Just set up this "winter condo" for Buddha. Got the background from local pet store.





Better pic


----------



## diaboliqueturtle (Nov 10, 2012)

colatoise said:


> Just set up this "winter condo" for Buddha. Got the background from local pet store.
> 
> 
> 
> Better pic





Nice!


----------



## the_bookish_tortoise (Nov 10, 2012)

That's a gorgeous enclosure. Did you have it custom made?


----------



## Alan RF (Nov 11, 2012)

diaboliqueturtle said:


> PARTAY!!! My girl's got moves ;-P You should see her shaking her hips! (Really, she does, haven't been able to catch it on video yet, though, I'm usually too mesmerized and laughing too hard!)

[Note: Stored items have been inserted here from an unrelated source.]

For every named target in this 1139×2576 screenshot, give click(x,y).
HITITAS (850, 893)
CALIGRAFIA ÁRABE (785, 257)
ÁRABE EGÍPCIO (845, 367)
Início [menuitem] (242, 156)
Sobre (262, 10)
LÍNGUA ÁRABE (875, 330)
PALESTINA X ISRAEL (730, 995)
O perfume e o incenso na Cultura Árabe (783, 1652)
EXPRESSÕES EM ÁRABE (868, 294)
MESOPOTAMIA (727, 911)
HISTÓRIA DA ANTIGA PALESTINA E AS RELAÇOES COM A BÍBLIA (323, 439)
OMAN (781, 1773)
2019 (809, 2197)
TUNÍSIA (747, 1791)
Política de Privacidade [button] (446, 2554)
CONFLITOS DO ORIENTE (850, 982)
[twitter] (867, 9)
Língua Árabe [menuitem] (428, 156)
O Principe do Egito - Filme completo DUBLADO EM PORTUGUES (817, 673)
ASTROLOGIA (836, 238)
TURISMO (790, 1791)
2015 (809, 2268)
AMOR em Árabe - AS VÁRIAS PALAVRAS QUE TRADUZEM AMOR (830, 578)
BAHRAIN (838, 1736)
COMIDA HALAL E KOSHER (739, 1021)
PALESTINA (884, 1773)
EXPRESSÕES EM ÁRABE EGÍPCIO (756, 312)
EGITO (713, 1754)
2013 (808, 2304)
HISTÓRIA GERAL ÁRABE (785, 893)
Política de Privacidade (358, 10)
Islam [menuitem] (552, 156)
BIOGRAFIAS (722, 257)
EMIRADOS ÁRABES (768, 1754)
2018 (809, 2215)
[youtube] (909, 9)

Alan sings- 'I see you baby, shaking your arss!'  lol




the_bookish_tortoise said:


> That's a gorgeous enclosure. Did you have it custom made?



I think it's great too ....I wonder what they decided to do?? Intrigued! 




colatoise said:


> Just set up this "winter condo" for Buddha. Got the background from local pet store.
> 
> 
> 
> Better pic





Great backdrop!




diaboliqueturtle said:


> PARTAY!!! My girl's got moves ;-P You should see her shaking her hips! (Really, she does, haven't been able to catch it on video yet, though, I'm usually too mesmerized and laughing too hard!)



I've started a new post to carry on the PARTAY lol


----------



## morloch (Nov 12, 2012)

Wow,,, looks nice!!


----------